Work instructions: Across these entries, report how many lines include the string "agent", with nothing but the number.

Exercise material:
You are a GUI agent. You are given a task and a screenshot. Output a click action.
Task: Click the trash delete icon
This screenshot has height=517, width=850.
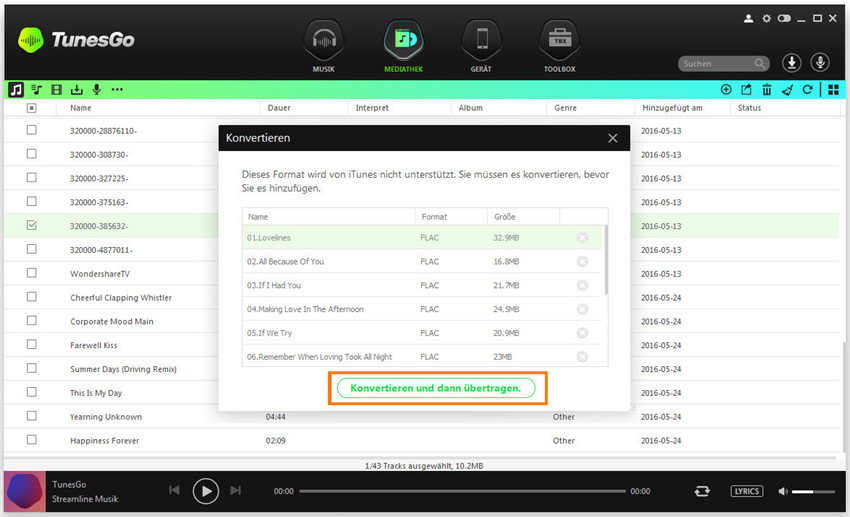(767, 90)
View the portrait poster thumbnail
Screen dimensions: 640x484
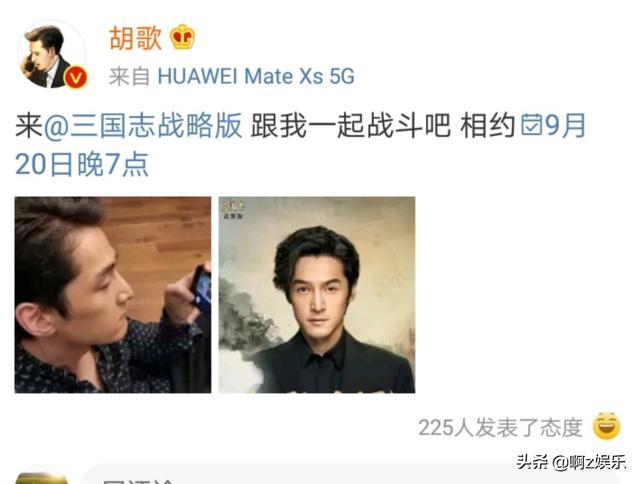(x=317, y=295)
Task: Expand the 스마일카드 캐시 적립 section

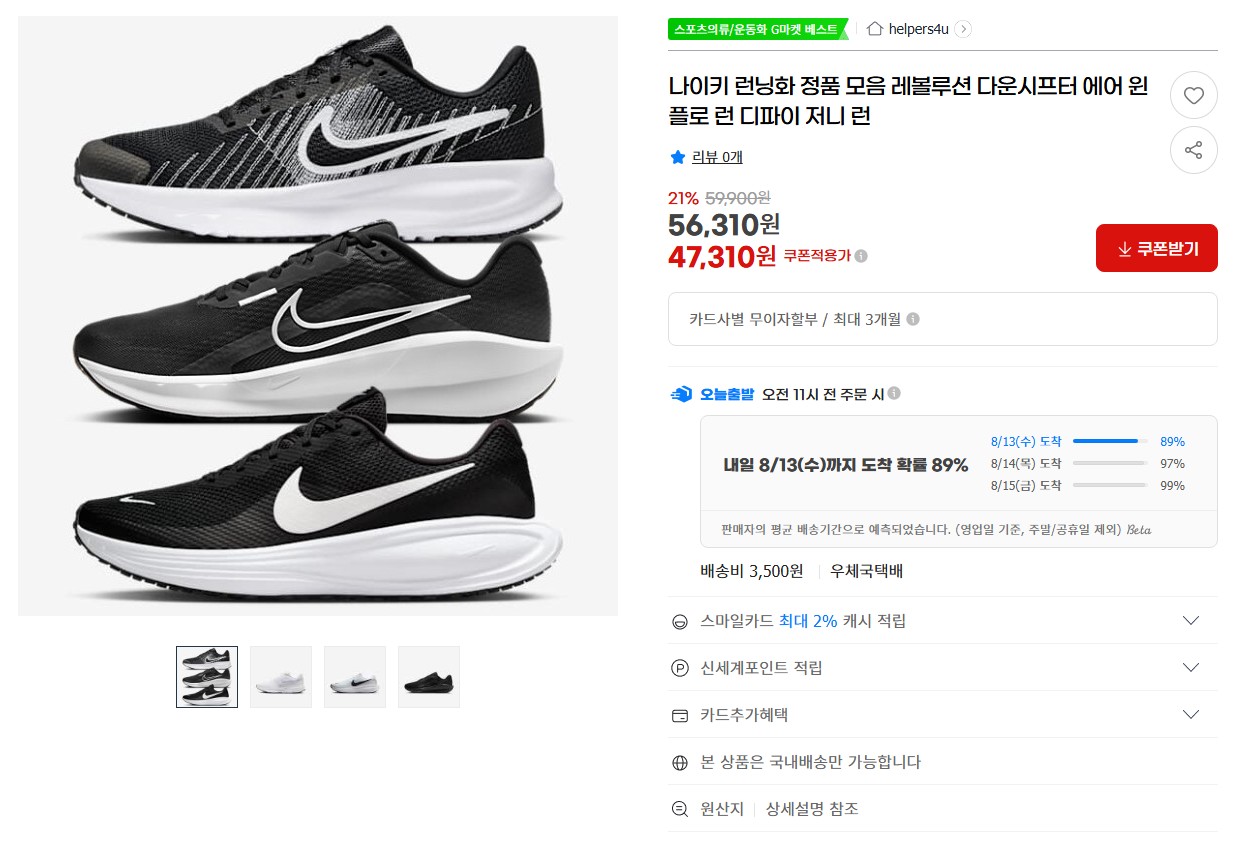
--
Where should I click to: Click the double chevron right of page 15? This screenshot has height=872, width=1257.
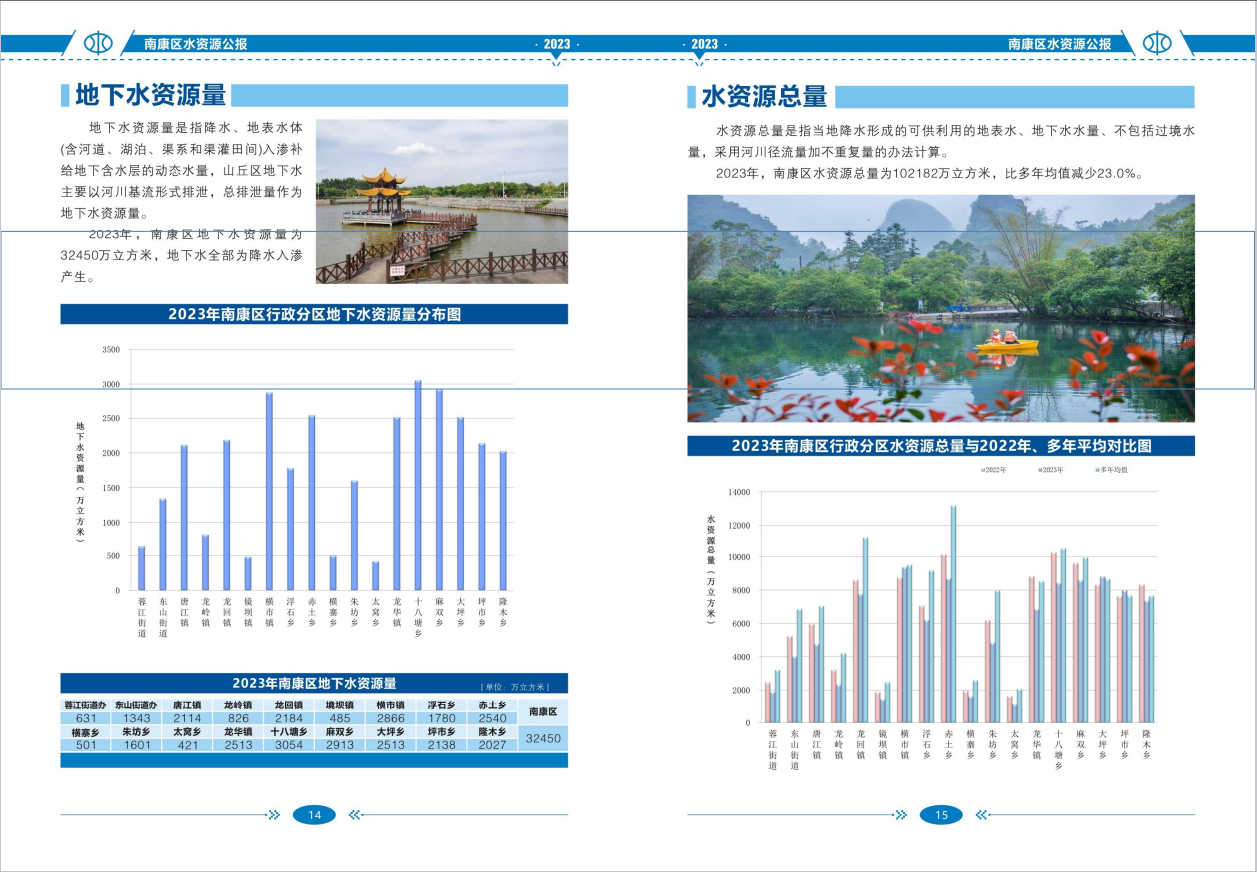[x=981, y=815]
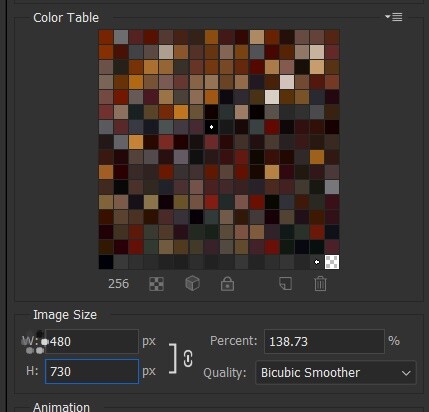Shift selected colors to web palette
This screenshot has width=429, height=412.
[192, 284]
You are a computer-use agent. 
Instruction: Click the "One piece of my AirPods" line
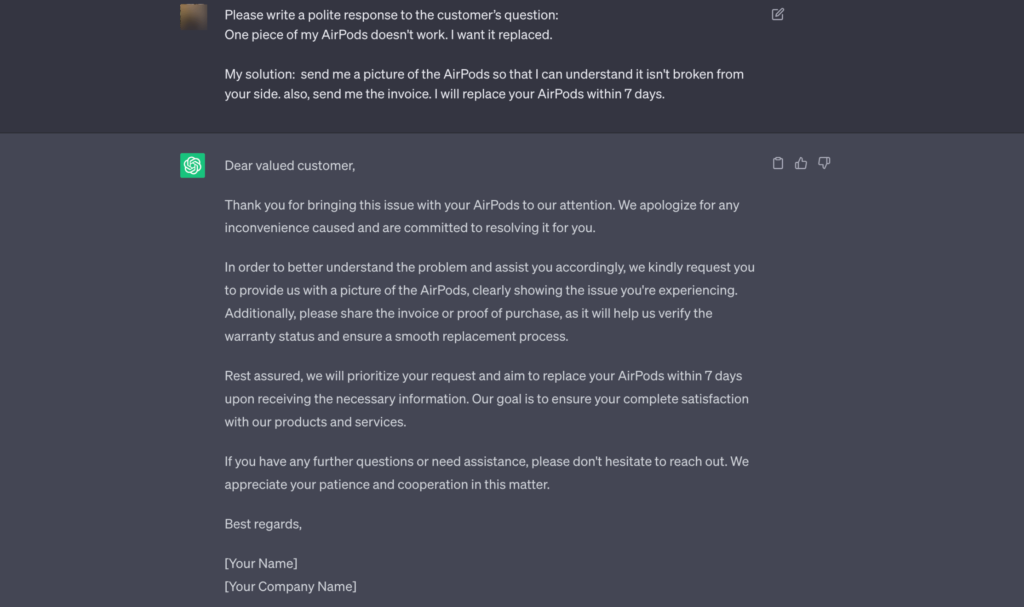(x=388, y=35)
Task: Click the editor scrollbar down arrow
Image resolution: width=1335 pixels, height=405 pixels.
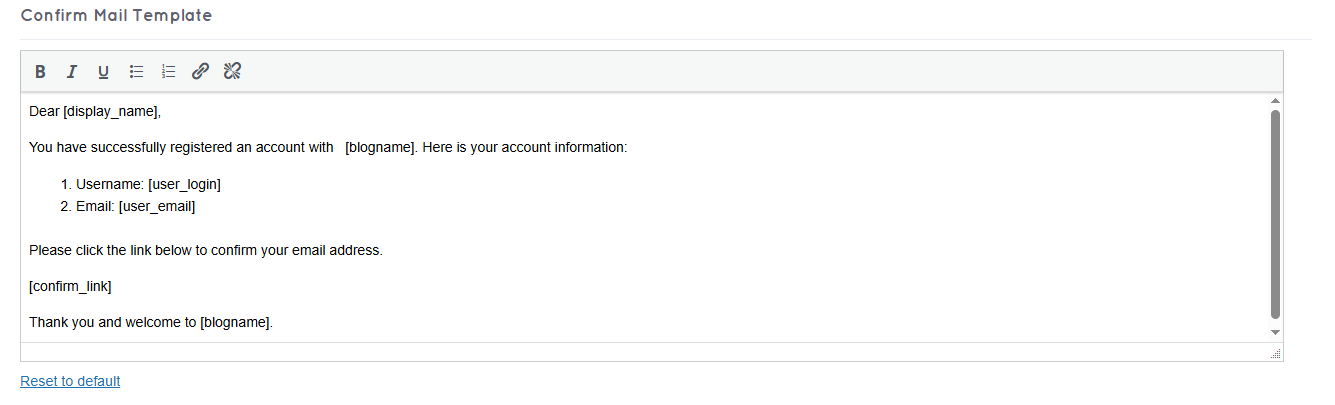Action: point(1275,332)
==
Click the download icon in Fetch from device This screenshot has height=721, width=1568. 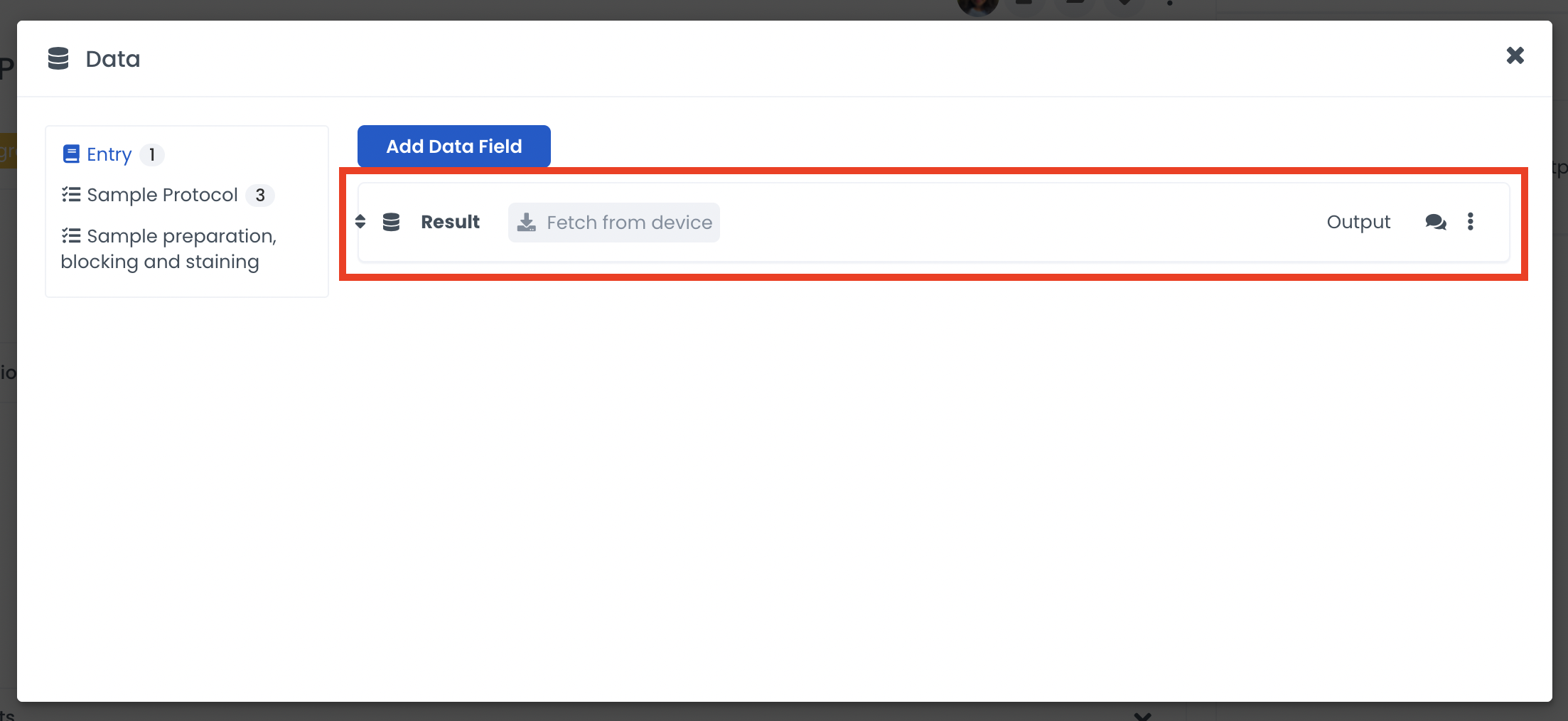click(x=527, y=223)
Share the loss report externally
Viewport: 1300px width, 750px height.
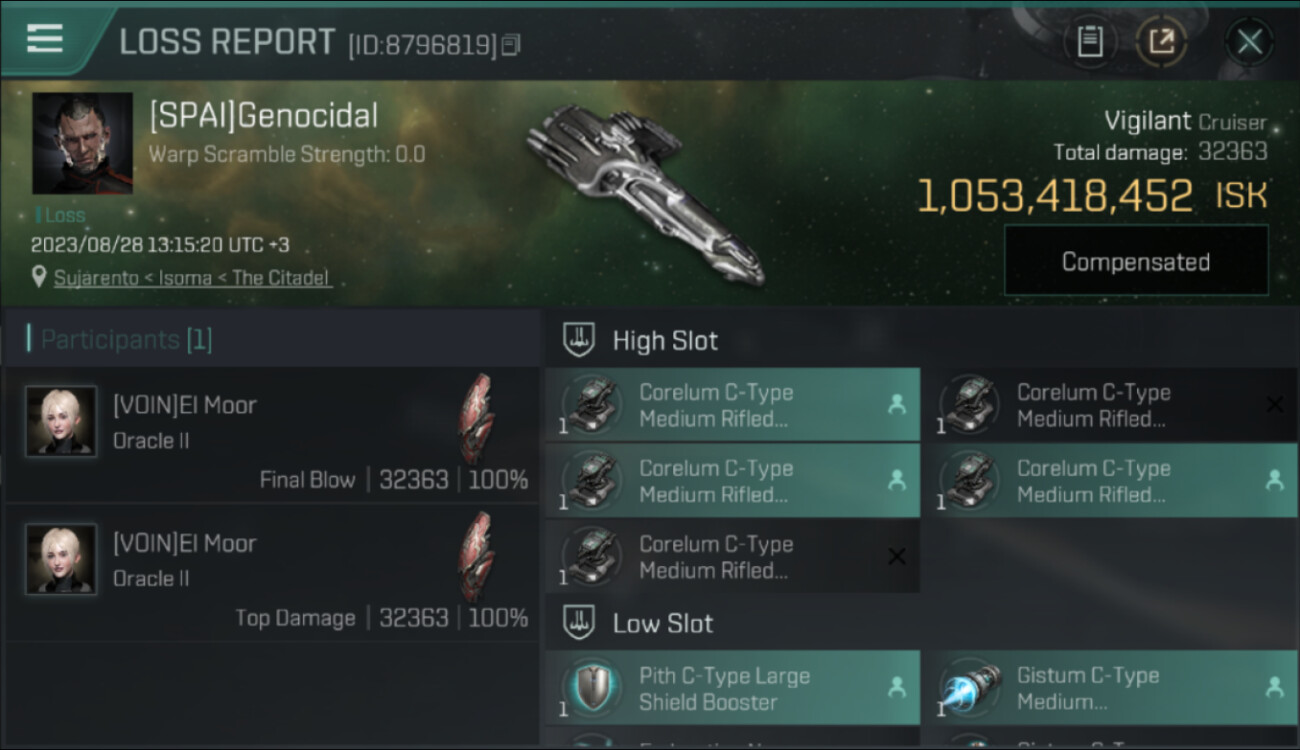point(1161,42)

Answer to this exercise: 2